Setting aside the implausibility attached to Bankhead’s portrayal, the rest of the cast is more believable.  The English and Americans try to organize and choose a destination, while always debating how much the German, Willi (Walter Slezak) can be trusted.  The industrialist, Rittenhouse (Henry Hull, in a terrific performance) initially takes charge – not because he has any particular aptitude for captaining a ship but simply because he’s accustomed to being a boss.  After several misfortunes, the passengers find themselves depending on Willi for survival but still unsure what his intentions are.   Hitchcock tips the audience off early:  we know that Willi is duplicitous.  And yet, he’s by far the most capable person in the boat.  At the level of nations and ideologies, Willie and the others in the boat are enemies.  Practically speaking, no one survives without cooperation.

It was the depiction of the German commander that prompted such negative reactions to Lifeboat.  Was this pro-Nazi propaganda, depicting the Nazi character as so much smarter and stronger than the Allied characters?  Hitchcock himself said he was creating a microcosm of the war, in which  the Allies were – at least initially – well meaning, but disorganized.  The Germans, on the other hand, seemed to have a single minded determination.  The English and American citizens spark romances, bicker over politics, try to craft a variety of diversions to pass the time.  But “defeating” this enemy will require that they put distractions and differences aside and find their own unity of purpose.

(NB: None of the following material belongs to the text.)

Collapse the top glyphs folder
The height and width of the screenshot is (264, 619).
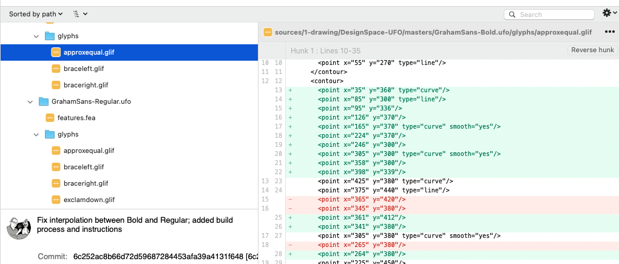click(36, 36)
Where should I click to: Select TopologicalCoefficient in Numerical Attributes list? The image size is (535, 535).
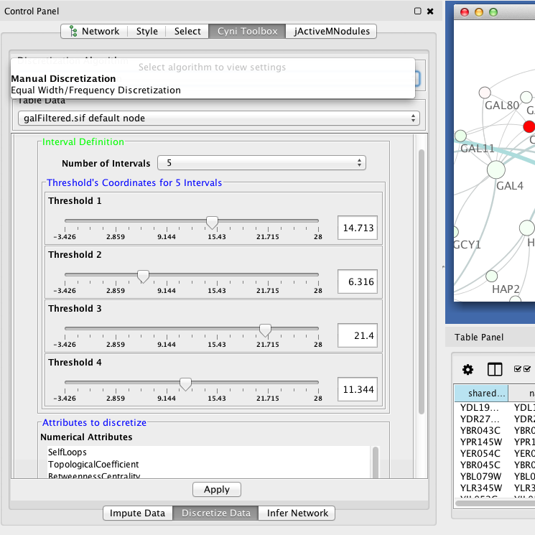point(93,465)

The moral message of Lifeboat is complicated, especially given that it was created during the war.  If Willi can’t be trusted (and we know that he can’t), what should be done with him?  One of the sailors (John Hodiak) argues that Willi should be thrown overboard.  Rittenhouse says that would be a war crime, that he should be held as a prisoner of war.  The latter argument has the moral high ground, and yet if this story is a microcosm of the war, then perhaps Hodiak’s character is right.  Still, the one scene of mob violence is filmed from behind and shows even the gentle nurse in uncontrollable rage.  Hitchcock said he wanted the characters to look like a pack of dogs in that scene, an unsettling image for the Allies putting aside differences to conquer the Nazi war machine.

Back to the technical tour de force…except for one shot, Hitchcock insisted that Lifeboat be filmed entirely in the boat (though four boats were actually used for filming – two complete, and two split in half).  Filmed entirely on a studio set, Lifeboat feels entirely real.  It was an uncomfortably immersive experience for the cast, too, who suffered from motion sickness, colds, pneumonia, and one broken rib (Hume Cronyn).  The cinematography by Glen MacWilliams is beautifully rendered in this new Blu-ray:  watch the brief burial at sea scene, with Canada Lee in close up and other characters silhouetted behind him.  It’s simply gorgeous.

Kino-Lorber’s Blu-ray release is loaded with extras:  two audio commentaries, by film historian Tim Lucas and film professor Drew Casper; audio of Francois Truffaut interviewing Alfred Hitchcock about Lifeboat; a short documentary on the making of the film, and a sampling of classic trailers.  Pro tip:  watch the trailer for Five Miles to Midnight.  You’ll thank me later.